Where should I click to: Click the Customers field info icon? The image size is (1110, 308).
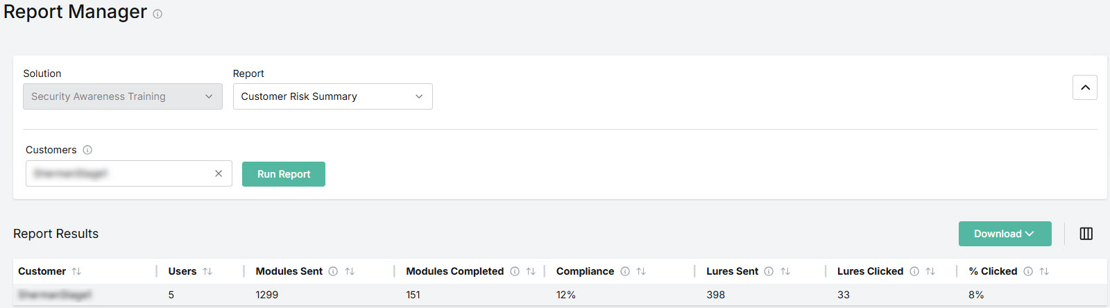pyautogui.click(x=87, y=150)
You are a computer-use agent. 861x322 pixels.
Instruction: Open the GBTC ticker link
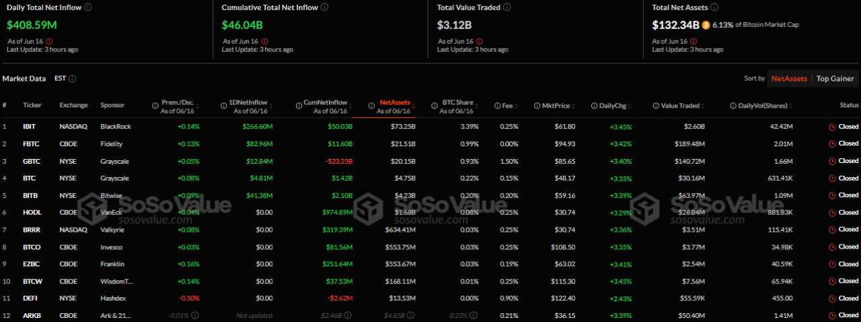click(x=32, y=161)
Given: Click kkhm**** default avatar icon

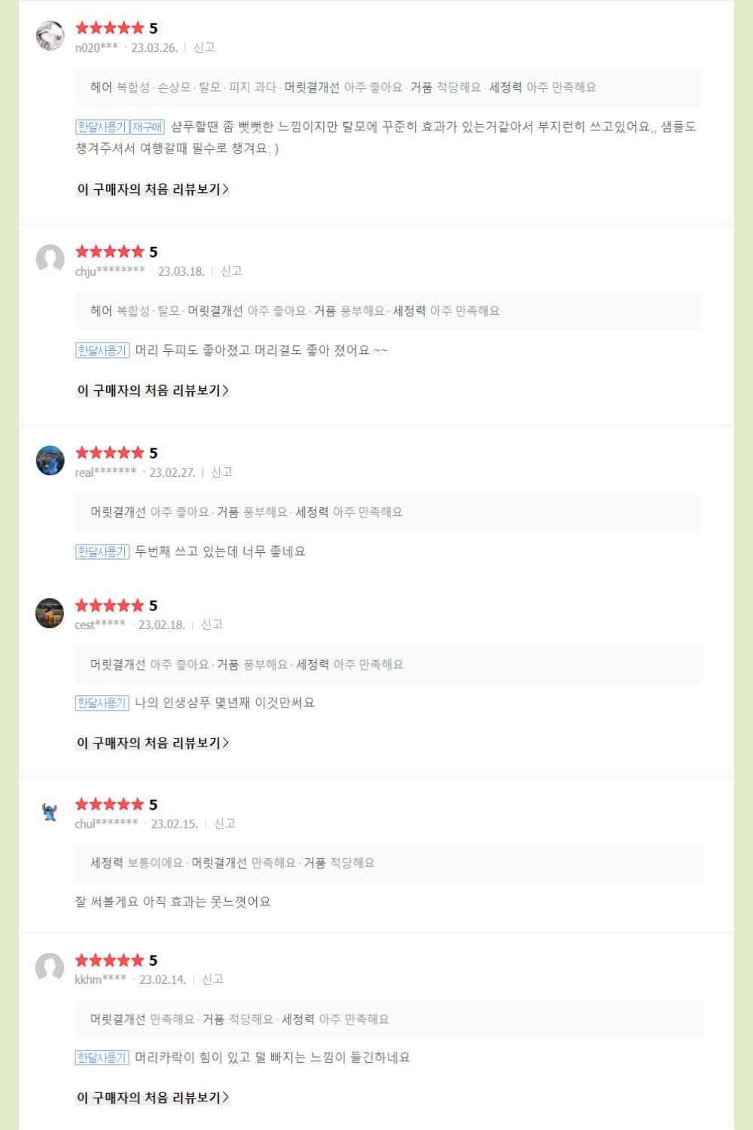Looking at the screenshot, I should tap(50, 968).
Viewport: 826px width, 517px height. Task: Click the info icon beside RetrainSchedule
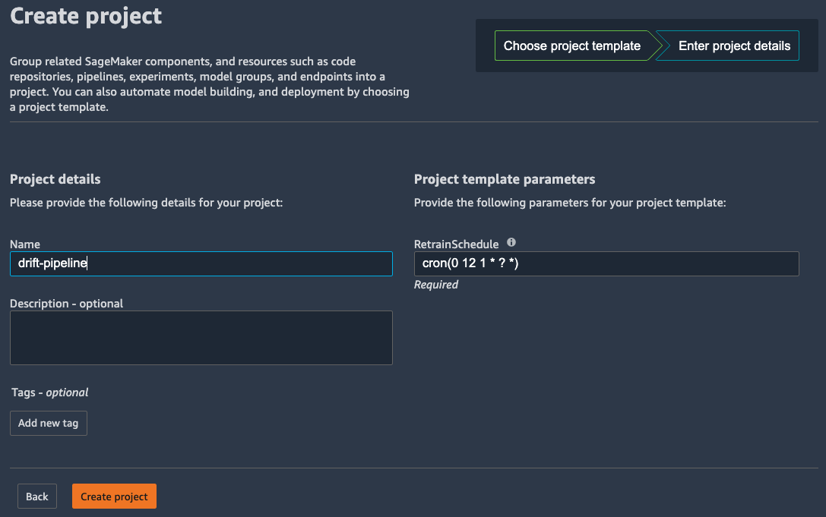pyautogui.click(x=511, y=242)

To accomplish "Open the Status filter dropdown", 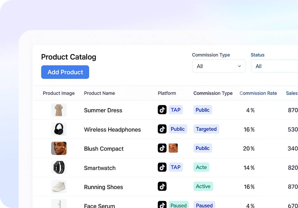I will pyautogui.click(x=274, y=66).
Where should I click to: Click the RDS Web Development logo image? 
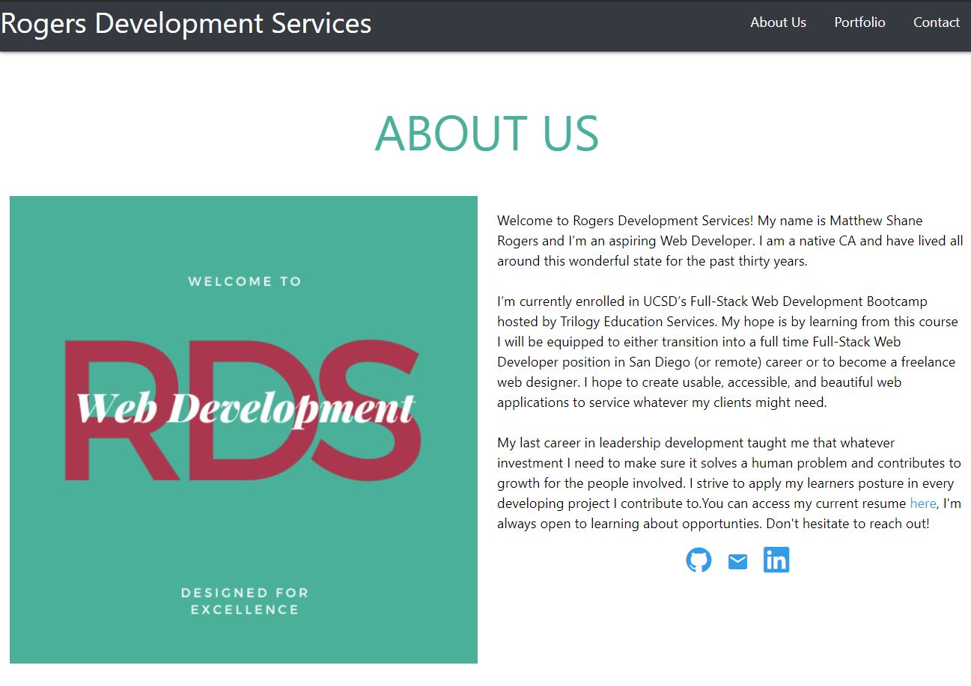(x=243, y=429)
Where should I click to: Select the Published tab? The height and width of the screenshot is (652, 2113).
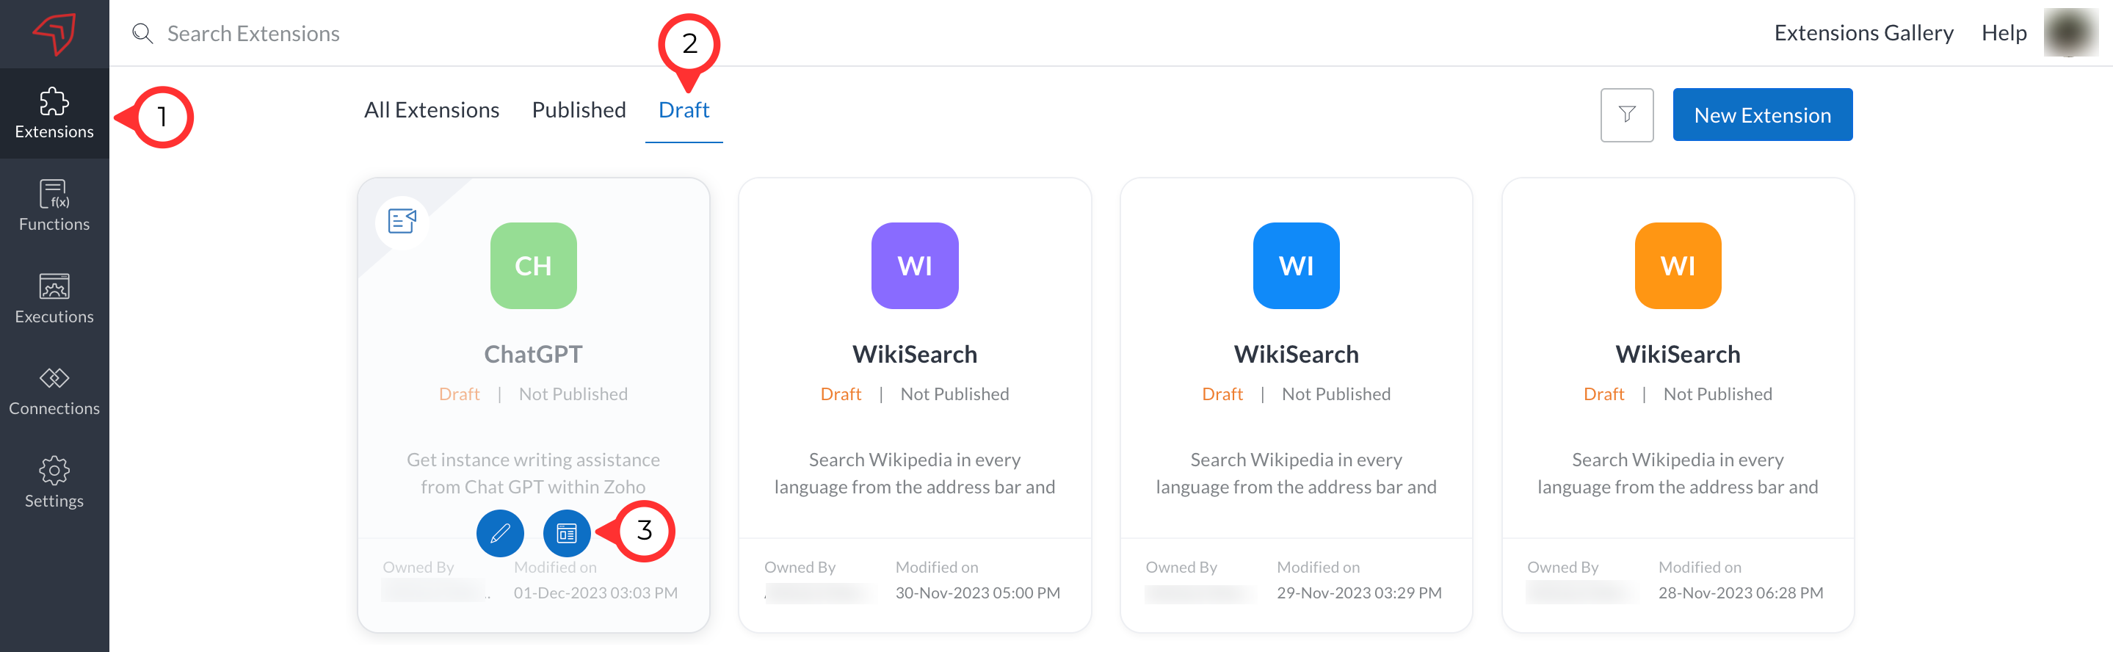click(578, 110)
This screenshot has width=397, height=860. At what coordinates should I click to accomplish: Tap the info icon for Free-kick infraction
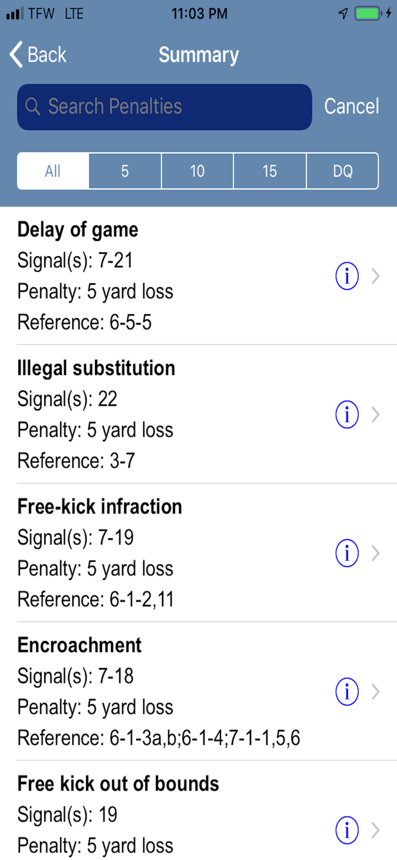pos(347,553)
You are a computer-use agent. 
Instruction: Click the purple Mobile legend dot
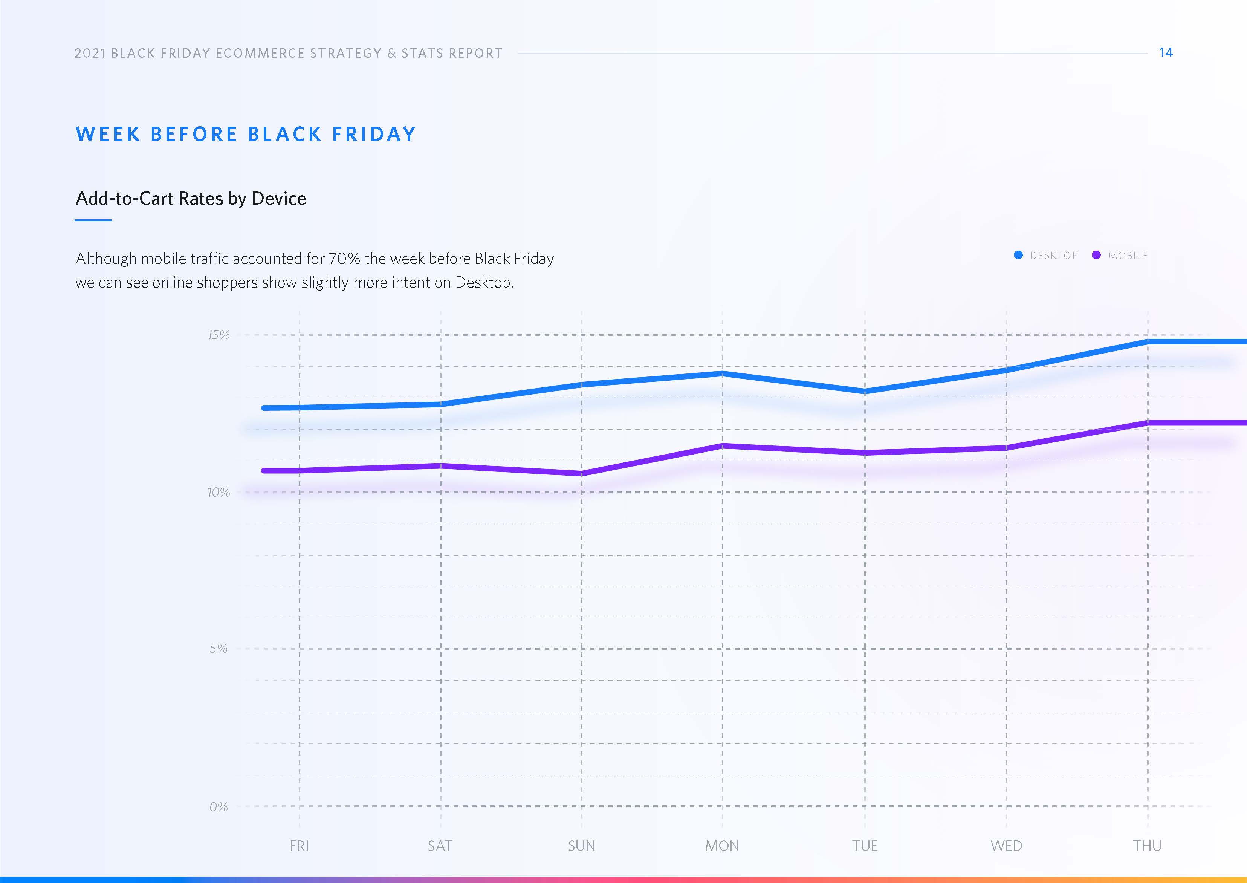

- - - - -

| WRITTEN REQUEST |
Pull out every line of the rows above that contains the string "width", copying each line in full. Case counts.

| COMPLETED EXERCISE |
Viewport: 826px width, 517px height. Task: Click the info icon beside RetrainSchedule
Where should I click to: Select the Published tab? The height and width of the screenshot is (652, 2113).
This screenshot has width=397, height=860. At what coordinates should I click to accomplish: Tap the info icon for Free-kick infraction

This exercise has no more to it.